Before burn-in, the standard deviation of the proposal densities can be tuned to ensure that the acceptance rate is neither too high nor too low (we keep the acceptance rate between 0.2 and 0.25). This is done if proposal standard deviations are not provided as an argument and sd_tune_iterations is greater than 0.

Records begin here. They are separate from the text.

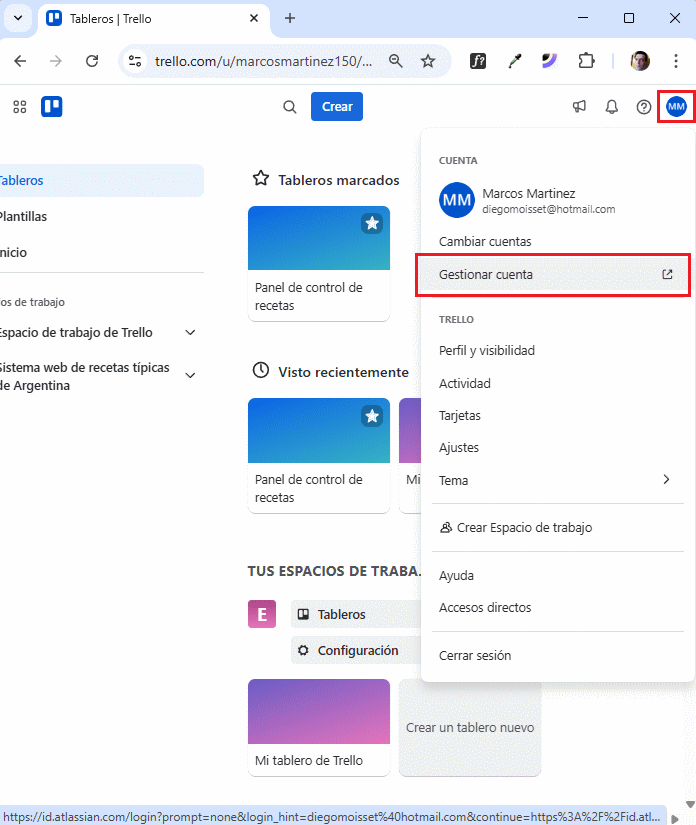Choose Cerrar sesión in the menu
The height and width of the screenshot is (825, 696).
(475, 656)
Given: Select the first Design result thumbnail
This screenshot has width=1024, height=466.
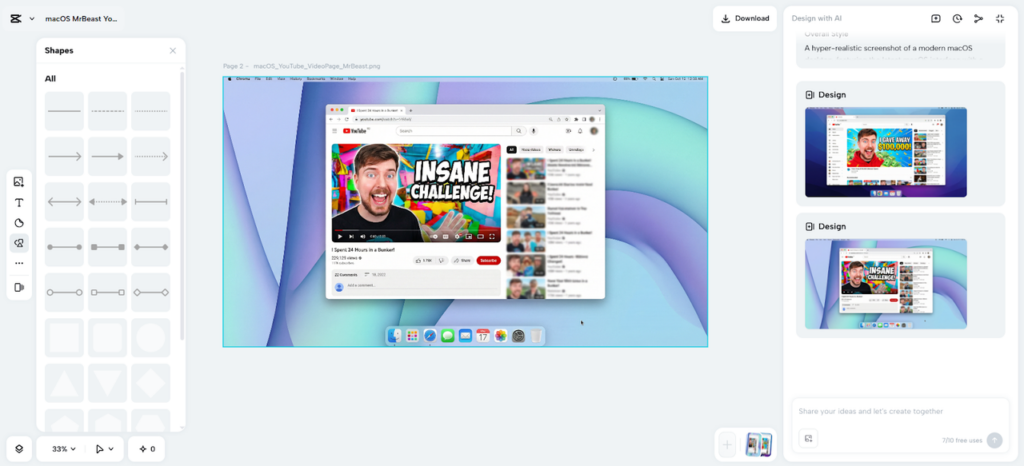Looking at the screenshot, I should pos(885,151).
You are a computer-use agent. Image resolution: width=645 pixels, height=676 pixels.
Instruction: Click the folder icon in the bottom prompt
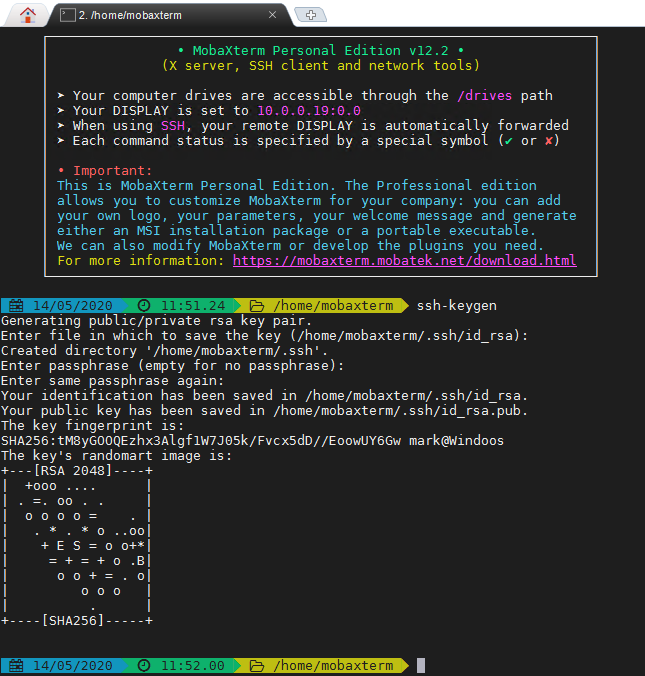pyautogui.click(x=257, y=666)
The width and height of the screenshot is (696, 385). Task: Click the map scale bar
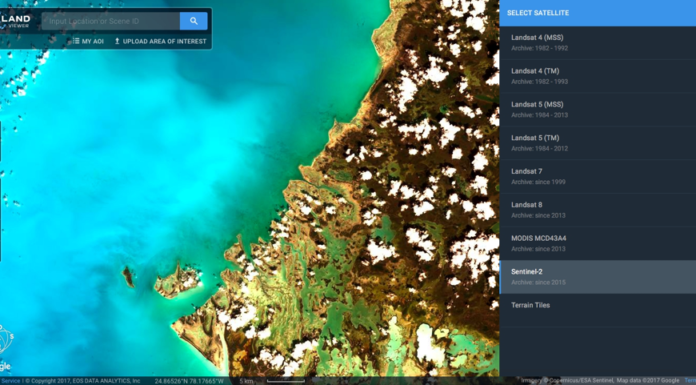click(x=285, y=381)
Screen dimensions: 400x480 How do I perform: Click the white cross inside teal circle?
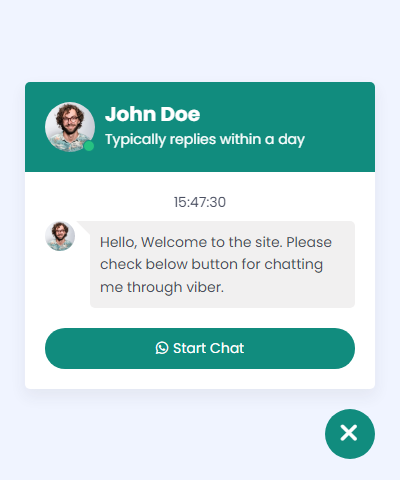point(349,433)
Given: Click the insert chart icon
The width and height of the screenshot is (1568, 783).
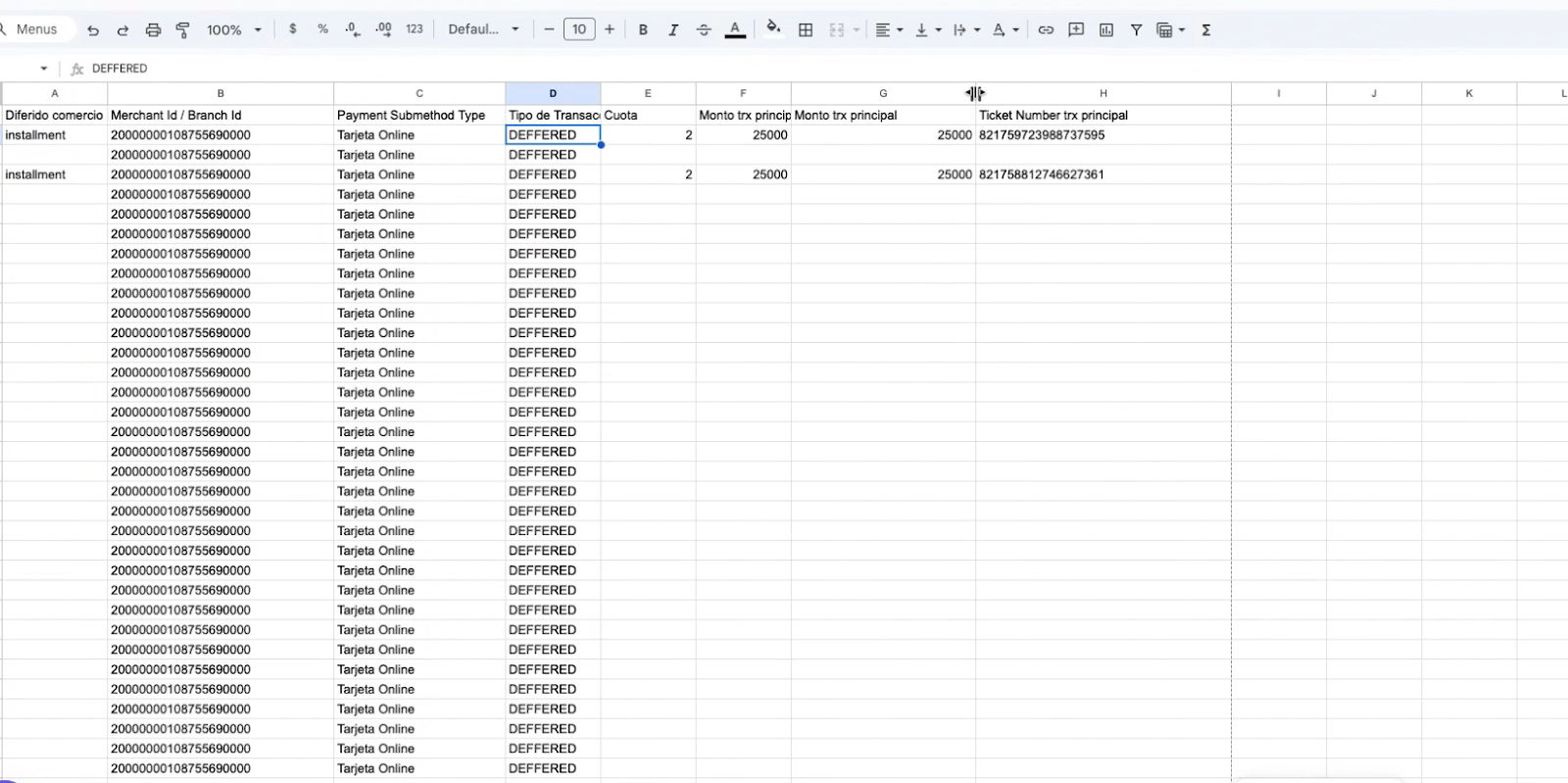Looking at the screenshot, I should point(1106,30).
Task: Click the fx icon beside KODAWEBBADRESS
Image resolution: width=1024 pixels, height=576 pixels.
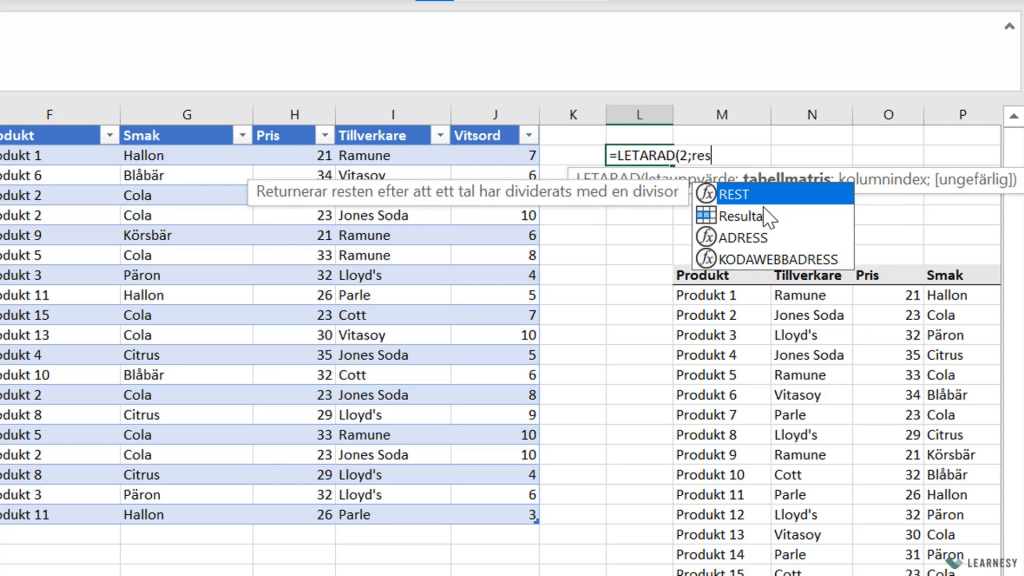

The temperature schedule can also be tuned using an implementation of the temperature tuning algorithm in Atchadé, Roberts, and Rosenthal (2011). This is done if a temperature schedule is not provided as an argument and optimize_temps = TRUE. If a temperature schedule is not provided and optimize_temps = FALSE, each temperature T_t for t > 1 is given by 1 / (1 + temp_multiplier * (t-1)), and T_1 = 1.

Value

A numeric matrix giving the parameter values at each iteration for the cold chain. The matrix will additionally have classes "ggum" (so that summary.ggum can be called on the result) and "mcmc" with an "mcpar" attribute (so that functions from the coda package can be used, e.g. to assess convergence). If return_sds is TRUE, the result also has an attribute "proposal_sds", which will be a list of length four giving the standard deviations of the proposal densities for the theta, alpha, delta, and tau parameters respectively. If return_temps is TRUE, the result also has an attribute "temps", which will be a numeric vector giving the parallel chains' inverse temperatures.

References

Atchadé, Yves F., Gareth O. Roberts, and Jeffrey S. Rosenthal. 2011. “Towards Optimal Scaling of Metropolis-Coupled Markov Chain Monte Carlo.” Statistics and Computing 21(4): 555–68.

Duck-Mayr, JBrandon, and Jacob Montgomery. 2019. “Ends Against the Middle: Scaling Votes When Ideological Opposites Behave the Same for Antithetical Reasons.” http://jbduckmayr.com/papers/ggum.pdf.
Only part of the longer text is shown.